Buddy, the cat, introduces the new kittens (one of whom is adorably drawn with huge round eyes and large pink ears) to the science of living with “those tall creatures” called humans. Talbott cleverly plays with words that sound like “meow.” For example, “Now’s the time to take control! You’re probably saying, ‘Me? How? Me? How?'”

There are diagrams comparing the body parts of cats and humans. Cat eyesight: laserlike; human eyesight: dim. Cat nose: cute and powerful; human nose: big but feeble. There is a double spread titled “A Catwalk Through History,” with the history of cats from the first mammal that walked out of the ocean through Egyptian times when cats were worshiped, and the Dark Ages when cats were almost wiped out, ending with modern times where cats are, for the most part, hogging the family bed.

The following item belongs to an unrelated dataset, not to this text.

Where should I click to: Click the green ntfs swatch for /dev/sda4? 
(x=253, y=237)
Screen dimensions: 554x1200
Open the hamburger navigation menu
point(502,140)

Perhaps my favorite page is “Play With Your Humans,” wherein Buddy instructs the kittens in how to teach the humans games like “sit” and “stay” and “fetch” for hours of family fun. “Sit” is when the cat sits on the human. “Stay” is when the cat lies down on the human, thus preventing the human from getting up. (It’s true. When a cat lies down on your lap, you don’t move for fear of making the cat leave.) “Fetch” is when the cat knocks over a container of pencils or vase of flowers or pile of books — cat owners know this game well — and the human picks up the pencils, flowers or books.

Dining out “dos” and “don’ts” include “do” catch the mouse, but “don’t” catch the gerbil. “Do” catch the fish in the creek, but “don’t” catch the fish in the goldfish bowl.

Cat lovers and wanna-be cat lovers will enjoy this book. Children with cats will understand the book and want to read it over and over. Adults, too.